Shifting therapeutic attention in MS to osteopontin, type 1 and type 2 IFN

Abstract

It is widely debated whether MS is mediated solely by Th1, or solely by Th17, whether it might be mediated by both pathways, or perhaps by neither pathway. We must integrate the following four facts: first, MS lesions have a signature of IL-6-, IL-17-, osteopontin- and IFN-driven transcriptional activity. Second, MS is worsened with administration of IFN-gamma, the quintessential type 2 IFN and Th1 cytokine. Third, blockade of TNF-alpha worsened MS in clinical trials. Fourth, inhibiting the main driver of Th17, IL-23, failed to modulate relapsing-remitting MS (RRMS).

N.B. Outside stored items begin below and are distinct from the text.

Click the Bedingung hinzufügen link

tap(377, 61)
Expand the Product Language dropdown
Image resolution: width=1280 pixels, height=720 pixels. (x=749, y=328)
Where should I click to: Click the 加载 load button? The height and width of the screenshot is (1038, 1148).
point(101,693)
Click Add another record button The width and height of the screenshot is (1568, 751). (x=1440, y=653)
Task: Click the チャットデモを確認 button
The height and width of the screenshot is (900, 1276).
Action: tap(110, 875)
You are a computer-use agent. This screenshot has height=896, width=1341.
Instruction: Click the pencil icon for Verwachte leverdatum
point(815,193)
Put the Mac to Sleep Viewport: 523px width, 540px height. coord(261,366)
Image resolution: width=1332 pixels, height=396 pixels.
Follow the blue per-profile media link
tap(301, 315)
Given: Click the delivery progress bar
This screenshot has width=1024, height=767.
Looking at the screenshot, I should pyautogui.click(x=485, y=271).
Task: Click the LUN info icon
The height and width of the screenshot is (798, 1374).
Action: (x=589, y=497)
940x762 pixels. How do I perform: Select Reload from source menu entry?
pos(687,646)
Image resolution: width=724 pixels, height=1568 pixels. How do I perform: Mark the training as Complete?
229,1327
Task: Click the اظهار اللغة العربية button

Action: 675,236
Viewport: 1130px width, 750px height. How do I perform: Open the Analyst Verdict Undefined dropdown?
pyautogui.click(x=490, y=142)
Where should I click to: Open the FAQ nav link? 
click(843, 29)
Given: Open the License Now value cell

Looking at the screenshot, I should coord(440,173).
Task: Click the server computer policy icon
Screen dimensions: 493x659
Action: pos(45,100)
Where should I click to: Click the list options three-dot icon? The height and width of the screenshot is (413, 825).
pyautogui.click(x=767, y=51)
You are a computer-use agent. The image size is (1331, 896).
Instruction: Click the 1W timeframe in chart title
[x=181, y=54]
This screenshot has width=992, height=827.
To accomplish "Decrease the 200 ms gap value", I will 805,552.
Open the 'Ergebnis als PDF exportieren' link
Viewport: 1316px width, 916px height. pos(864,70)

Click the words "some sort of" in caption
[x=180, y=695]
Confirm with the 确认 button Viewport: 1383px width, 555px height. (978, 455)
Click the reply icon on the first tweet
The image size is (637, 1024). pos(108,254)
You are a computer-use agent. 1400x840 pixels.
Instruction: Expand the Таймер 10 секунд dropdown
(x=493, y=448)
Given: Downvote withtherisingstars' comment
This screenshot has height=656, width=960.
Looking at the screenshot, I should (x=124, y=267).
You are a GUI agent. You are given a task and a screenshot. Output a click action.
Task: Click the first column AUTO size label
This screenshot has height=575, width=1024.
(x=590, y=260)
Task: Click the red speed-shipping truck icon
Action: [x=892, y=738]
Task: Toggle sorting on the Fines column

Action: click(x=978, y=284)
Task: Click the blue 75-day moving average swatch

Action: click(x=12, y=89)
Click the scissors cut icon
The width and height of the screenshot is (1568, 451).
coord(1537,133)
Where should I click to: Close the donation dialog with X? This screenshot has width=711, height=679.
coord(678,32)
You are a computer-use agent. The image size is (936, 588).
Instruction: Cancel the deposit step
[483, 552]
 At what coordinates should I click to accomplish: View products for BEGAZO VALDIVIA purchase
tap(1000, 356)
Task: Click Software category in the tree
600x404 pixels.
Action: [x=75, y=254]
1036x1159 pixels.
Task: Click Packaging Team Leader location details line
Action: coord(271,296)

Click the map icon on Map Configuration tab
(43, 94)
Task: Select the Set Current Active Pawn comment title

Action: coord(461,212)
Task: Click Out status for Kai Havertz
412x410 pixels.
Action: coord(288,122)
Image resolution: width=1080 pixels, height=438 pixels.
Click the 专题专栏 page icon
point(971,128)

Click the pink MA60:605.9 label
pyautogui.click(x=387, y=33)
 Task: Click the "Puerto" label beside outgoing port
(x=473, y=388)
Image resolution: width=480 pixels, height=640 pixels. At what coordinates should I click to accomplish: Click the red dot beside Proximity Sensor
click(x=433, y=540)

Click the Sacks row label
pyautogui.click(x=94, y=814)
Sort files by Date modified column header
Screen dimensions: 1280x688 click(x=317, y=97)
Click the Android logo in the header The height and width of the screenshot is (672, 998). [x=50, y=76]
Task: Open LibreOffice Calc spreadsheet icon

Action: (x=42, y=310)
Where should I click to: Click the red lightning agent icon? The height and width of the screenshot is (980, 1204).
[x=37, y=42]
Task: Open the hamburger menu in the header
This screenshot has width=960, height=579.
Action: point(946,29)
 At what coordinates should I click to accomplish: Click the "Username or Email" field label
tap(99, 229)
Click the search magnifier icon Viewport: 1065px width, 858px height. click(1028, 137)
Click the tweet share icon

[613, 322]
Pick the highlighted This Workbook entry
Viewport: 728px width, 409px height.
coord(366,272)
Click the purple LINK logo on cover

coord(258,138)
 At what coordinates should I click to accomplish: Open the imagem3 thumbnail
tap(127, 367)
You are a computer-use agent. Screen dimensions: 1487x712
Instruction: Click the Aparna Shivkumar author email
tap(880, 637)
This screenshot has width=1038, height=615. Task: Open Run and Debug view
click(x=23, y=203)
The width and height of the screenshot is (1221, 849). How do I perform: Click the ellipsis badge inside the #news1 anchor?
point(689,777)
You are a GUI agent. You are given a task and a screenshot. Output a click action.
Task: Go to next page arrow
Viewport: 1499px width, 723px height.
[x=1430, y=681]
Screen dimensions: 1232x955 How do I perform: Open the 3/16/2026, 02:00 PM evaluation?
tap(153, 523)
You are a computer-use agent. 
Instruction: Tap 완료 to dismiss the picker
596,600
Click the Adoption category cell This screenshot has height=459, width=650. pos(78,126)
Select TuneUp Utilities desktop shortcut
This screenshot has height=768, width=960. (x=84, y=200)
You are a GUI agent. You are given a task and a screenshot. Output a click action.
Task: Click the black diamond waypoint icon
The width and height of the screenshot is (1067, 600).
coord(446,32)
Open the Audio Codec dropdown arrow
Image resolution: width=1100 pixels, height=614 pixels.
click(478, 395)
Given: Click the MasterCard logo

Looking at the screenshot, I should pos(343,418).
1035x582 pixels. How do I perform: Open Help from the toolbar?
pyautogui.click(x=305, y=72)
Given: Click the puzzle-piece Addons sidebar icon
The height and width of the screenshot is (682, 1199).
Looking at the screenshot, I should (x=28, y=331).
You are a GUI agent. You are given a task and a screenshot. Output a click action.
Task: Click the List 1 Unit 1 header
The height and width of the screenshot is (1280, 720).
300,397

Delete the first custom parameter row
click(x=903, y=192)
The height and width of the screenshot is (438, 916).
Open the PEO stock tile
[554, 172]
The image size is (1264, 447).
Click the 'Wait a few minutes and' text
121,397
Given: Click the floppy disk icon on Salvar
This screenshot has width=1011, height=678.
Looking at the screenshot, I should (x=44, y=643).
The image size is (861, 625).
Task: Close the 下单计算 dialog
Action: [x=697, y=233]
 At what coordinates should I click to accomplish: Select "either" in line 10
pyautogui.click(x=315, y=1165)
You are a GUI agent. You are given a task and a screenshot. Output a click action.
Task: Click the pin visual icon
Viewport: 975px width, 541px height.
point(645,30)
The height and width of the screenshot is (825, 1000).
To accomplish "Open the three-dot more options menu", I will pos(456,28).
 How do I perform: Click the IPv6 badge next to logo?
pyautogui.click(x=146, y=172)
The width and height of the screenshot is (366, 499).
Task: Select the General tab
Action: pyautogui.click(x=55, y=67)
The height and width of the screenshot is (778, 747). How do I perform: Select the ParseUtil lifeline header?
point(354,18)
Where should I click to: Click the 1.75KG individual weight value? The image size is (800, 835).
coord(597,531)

Against this backdrop, standing outside the framework of the Th1 and Th17 pathways are the type 1 IFN, notably IFN-beta, the most widely used approved therapy for RRMS. A paper in this issue of the European Journal of Immunology demonstrates that IFN-beta suppresses production in CD4(+) T cells of both osteopontin and IL-17. In this commentary, the roles of these two molecules, i.e. osteopontin and IL-17, are discussed in relation to the pathogenesis of MS. Osteopontin may be more important than Th1 or Th17 in the pathogenesis of RRMS. Trials targeting this small integrin-binding protein ought to be pursued in RRMS.